November money and credit numbers released today were disappointing. Six-month growth of true M1 is estimated to have slipped further below its June peak, with broad money and total social financing also losing momentum – see first chart.
The weakness is more pronounced in real terms, i.e. relative to the consumer price index, which has been boosted by surging pork prices. The six-month change in real true M1 moved deeper into negative territory last month – second chart.
The third and fourth charts show that turning points in six-month real M1 momentum have signalled turning points in the Markit manufacturing PMI since the latter’s inception, with an average lead time of 8 months at the highlighted troughs and peaks. The rise in the PMI to a 35-month high in November was foreshadowed by a pick-up in real money growth between October 2018 and June.
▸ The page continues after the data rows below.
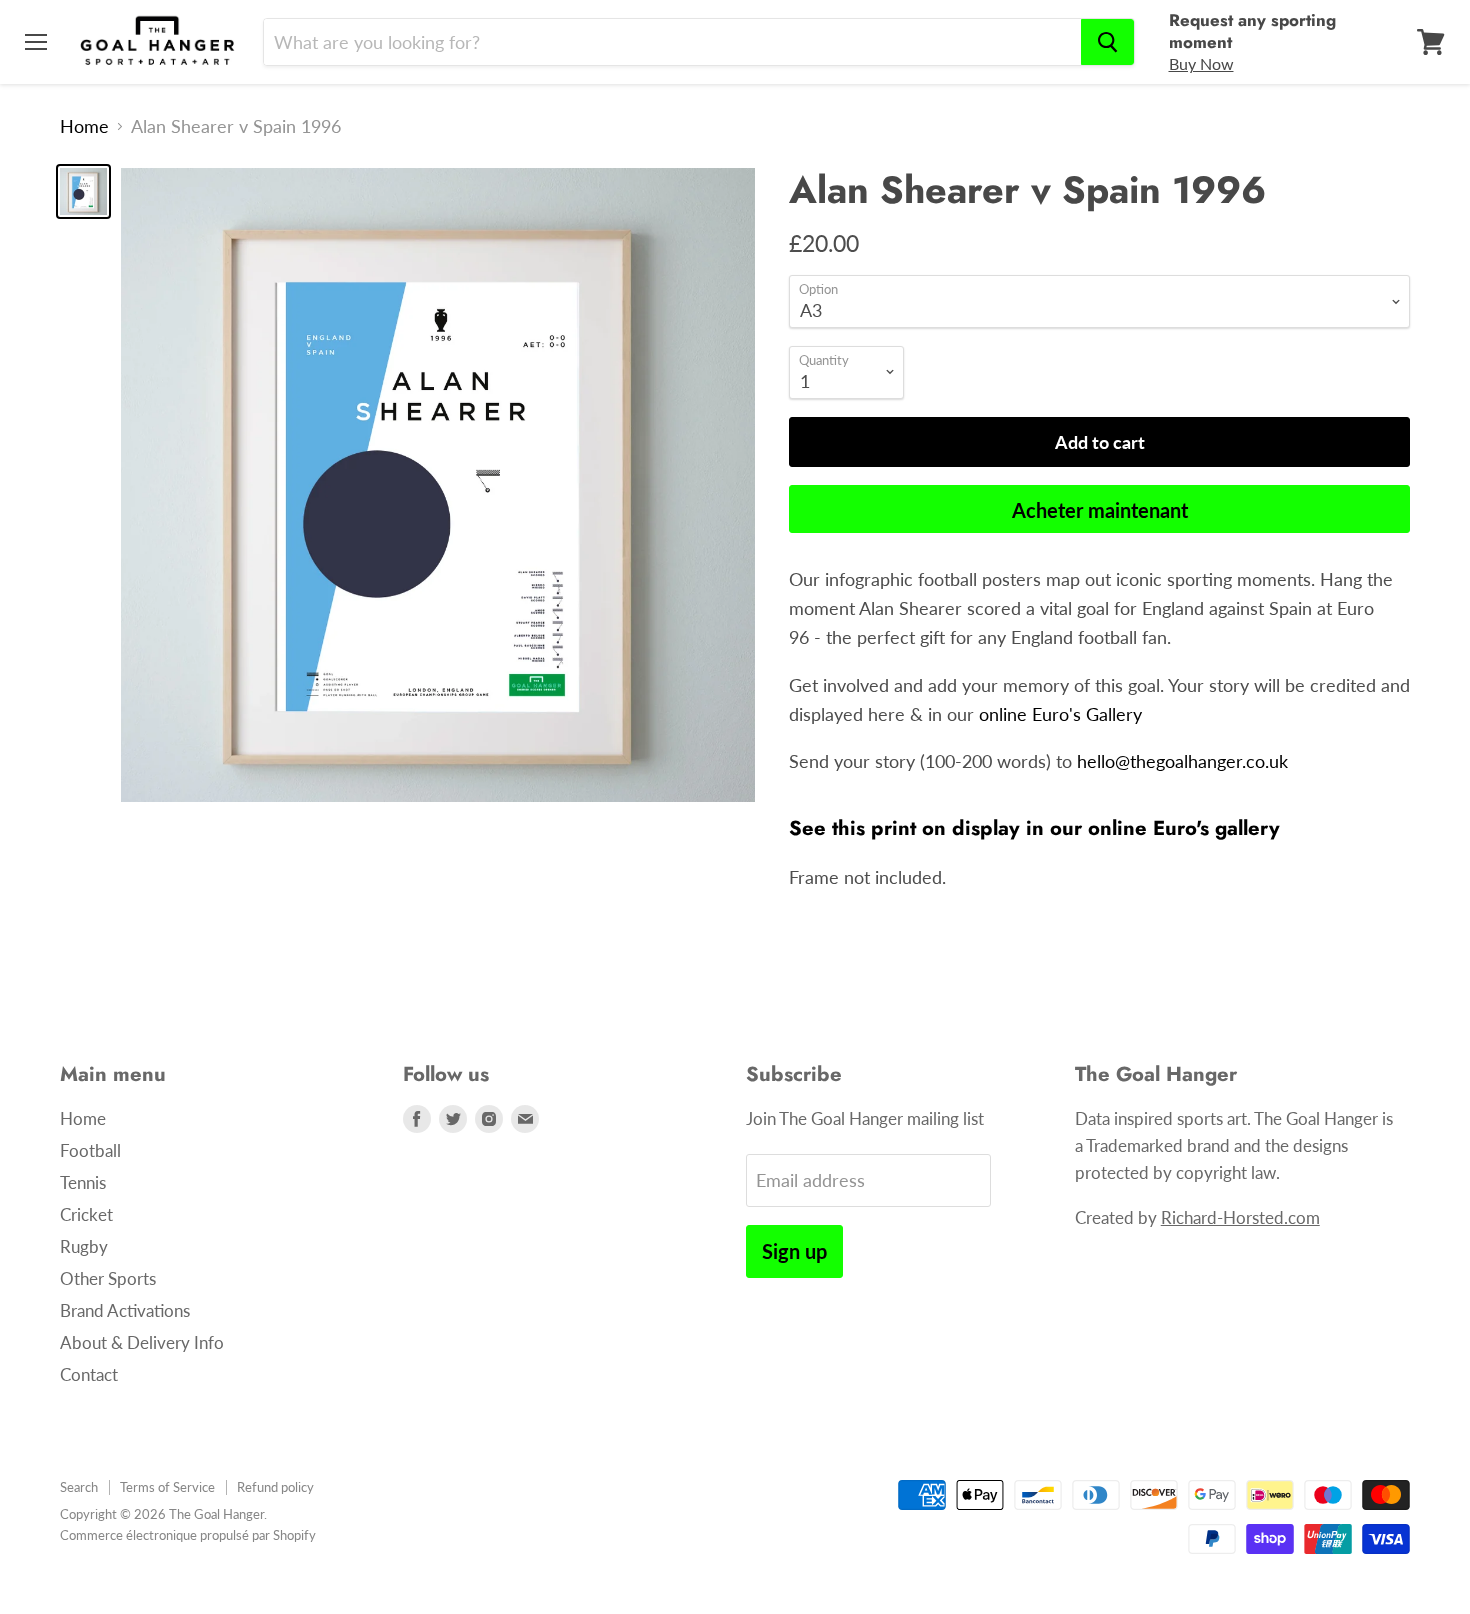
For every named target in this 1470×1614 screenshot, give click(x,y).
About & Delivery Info (142, 1342)
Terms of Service (167, 1487)
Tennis (83, 1182)
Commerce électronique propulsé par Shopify (188, 1535)
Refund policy (275, 1487)
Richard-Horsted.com (1240, 1217)
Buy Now (1201, 63)
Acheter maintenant (1100, 510)
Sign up (794, 1251)
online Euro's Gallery (1060, 714)
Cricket (86, 1214)
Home (84, 126)
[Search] (1107, 42)
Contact (89, 1374)
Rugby (84, 1246)
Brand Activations (125, 1310)
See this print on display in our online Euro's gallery (1034, 828)
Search (79, 1487)
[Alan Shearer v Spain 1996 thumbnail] (83, 191)
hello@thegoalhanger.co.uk (1182, 761)
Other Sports (108, 1278)
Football (90, 1150)
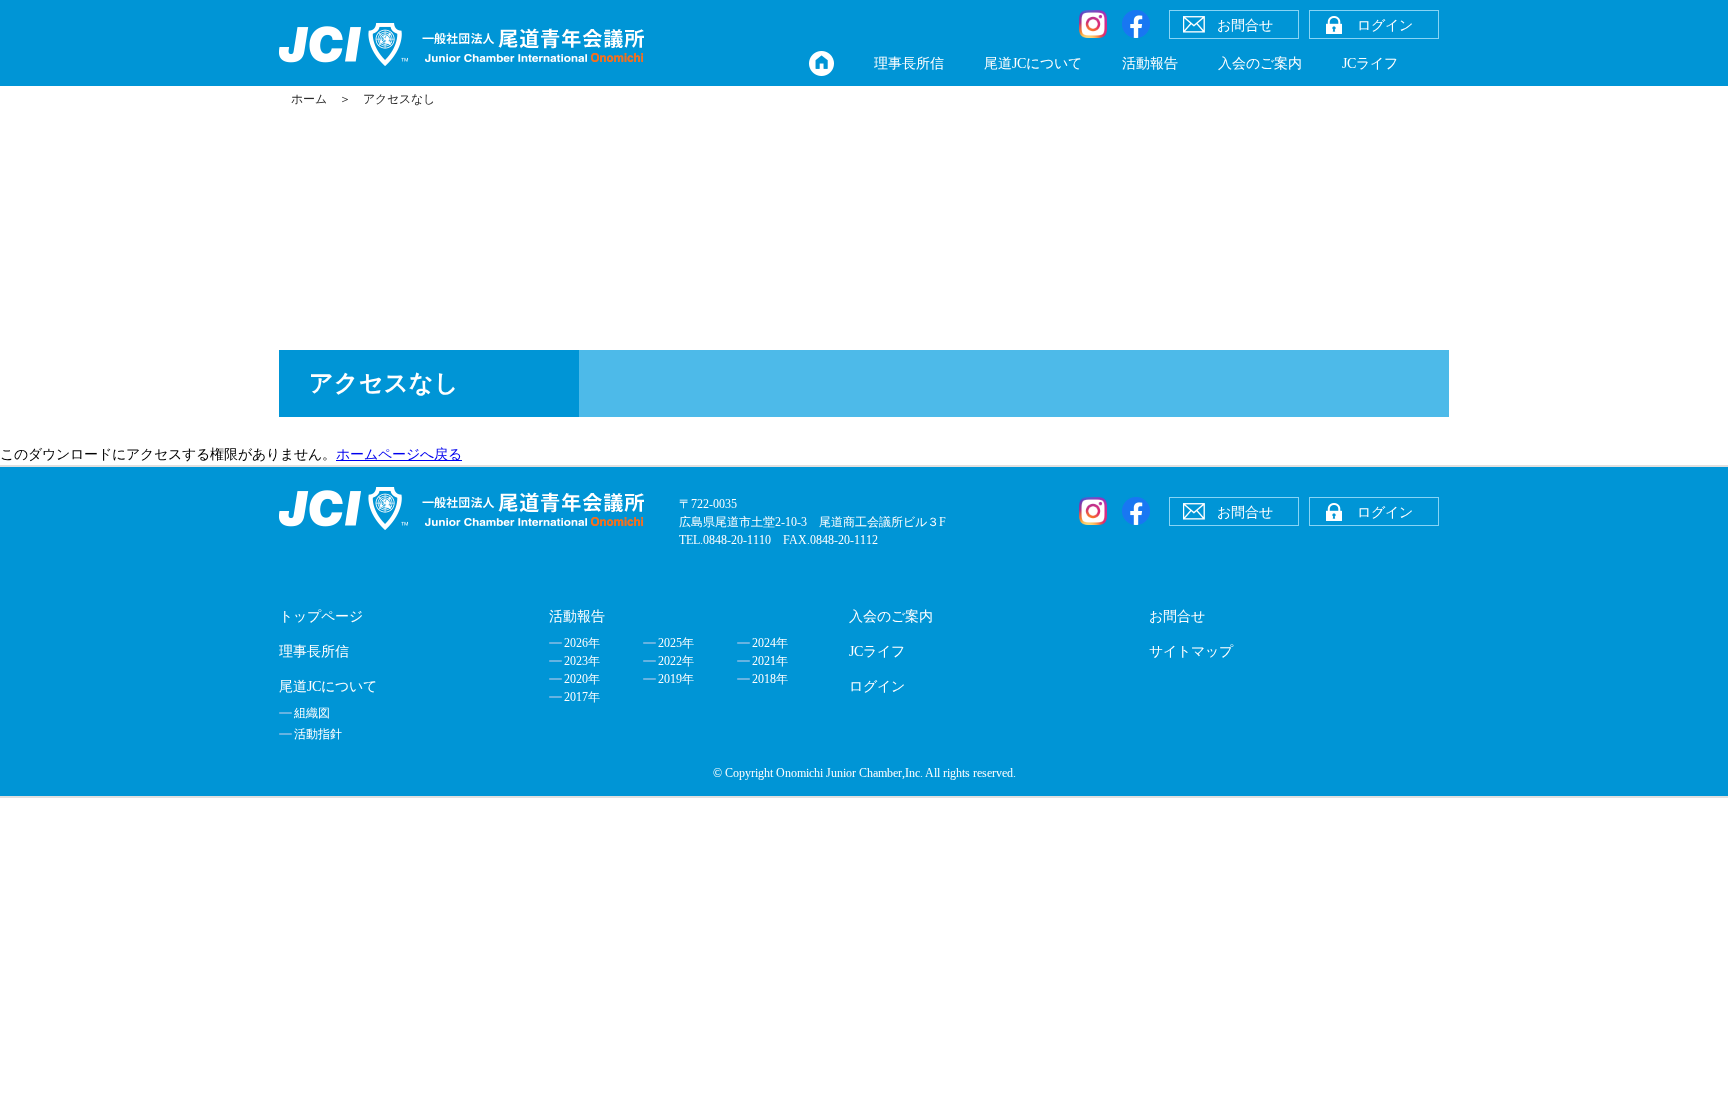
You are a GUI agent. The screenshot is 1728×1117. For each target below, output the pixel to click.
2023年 (582, 661)
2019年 (676, 679)
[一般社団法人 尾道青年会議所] (461, 44)
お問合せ (1177, 616)
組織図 (312, 713)
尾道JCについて (1033, 63)
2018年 (770, 679)
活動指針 (318, 734)
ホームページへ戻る (399, 454)
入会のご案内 (1260, 63)
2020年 (582, 679)
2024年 (770, 643)
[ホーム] (821, 63)
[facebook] (1136, 24)
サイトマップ (1191, 651)
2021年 (770, 661)
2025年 (676, 643)
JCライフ (1370, 63)
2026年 (582, 643)
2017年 (582, 697)
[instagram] (1093, 24)
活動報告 (1150, 63)
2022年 (676, 661)
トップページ (321, 616)
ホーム (309, 99)
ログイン (877, 686)
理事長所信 (909, 63)
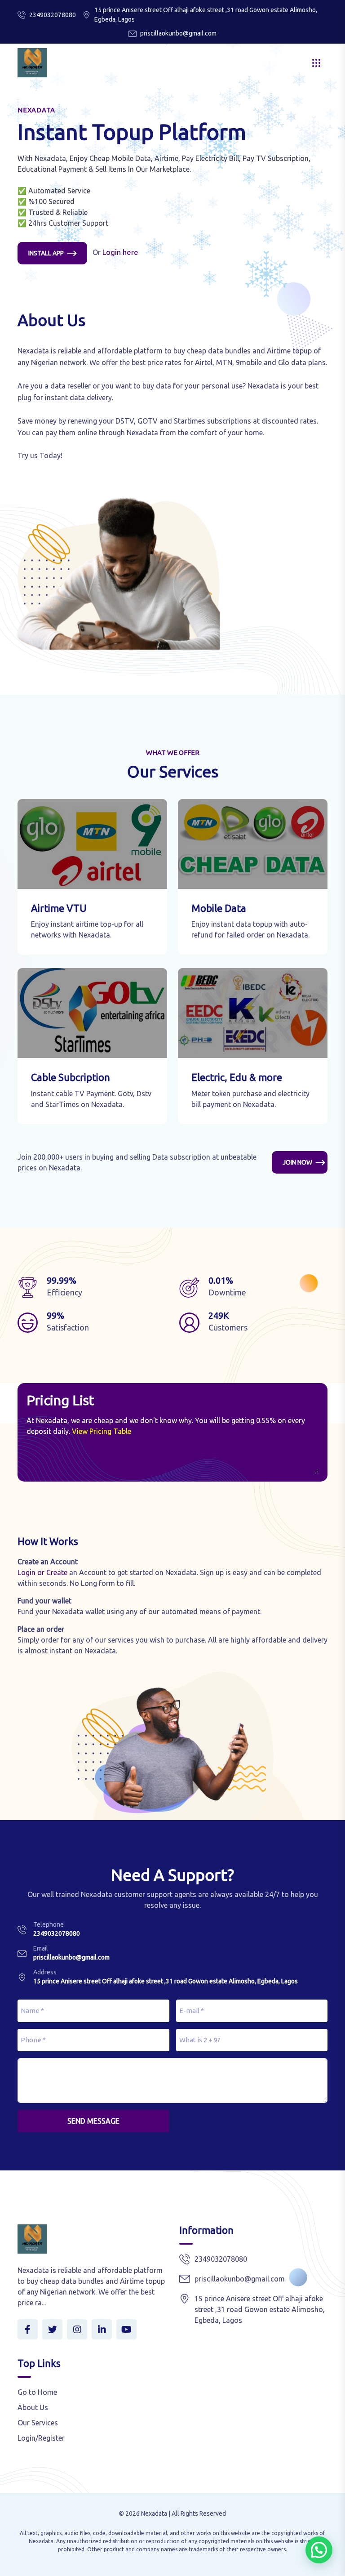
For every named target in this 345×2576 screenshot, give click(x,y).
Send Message (93, 2121)
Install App (46, 253)
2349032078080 (52, 14)
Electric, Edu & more (236, 1077)
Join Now (297, 1162)
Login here (120, 252)
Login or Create (42, 1572)
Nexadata (154, 2513)
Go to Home (37, 2392)
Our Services (38, 2423)
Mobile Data (218, 908)
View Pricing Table (101, 1431)
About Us (33, 2407)
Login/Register (41, 2438)
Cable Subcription (70, 1077)
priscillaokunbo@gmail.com (178, 33)
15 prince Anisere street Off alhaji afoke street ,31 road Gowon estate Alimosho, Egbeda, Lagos (165, 1981)
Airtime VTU (59, 908)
The subsequent monetary slowdown suggests that the PMI will weaken during H1 2020.
The inflation drag on real money is probably peaking and could reverse sharply in early 2020. Credit creation, meanwhile, will probably pick up, partly reflecting another surge in issuance of local government special bonds, although private firms may continue to struggle to obtain bank loans. These developments could lay the monetary foundation for a more durable recovery in economic momentum in H2 2020.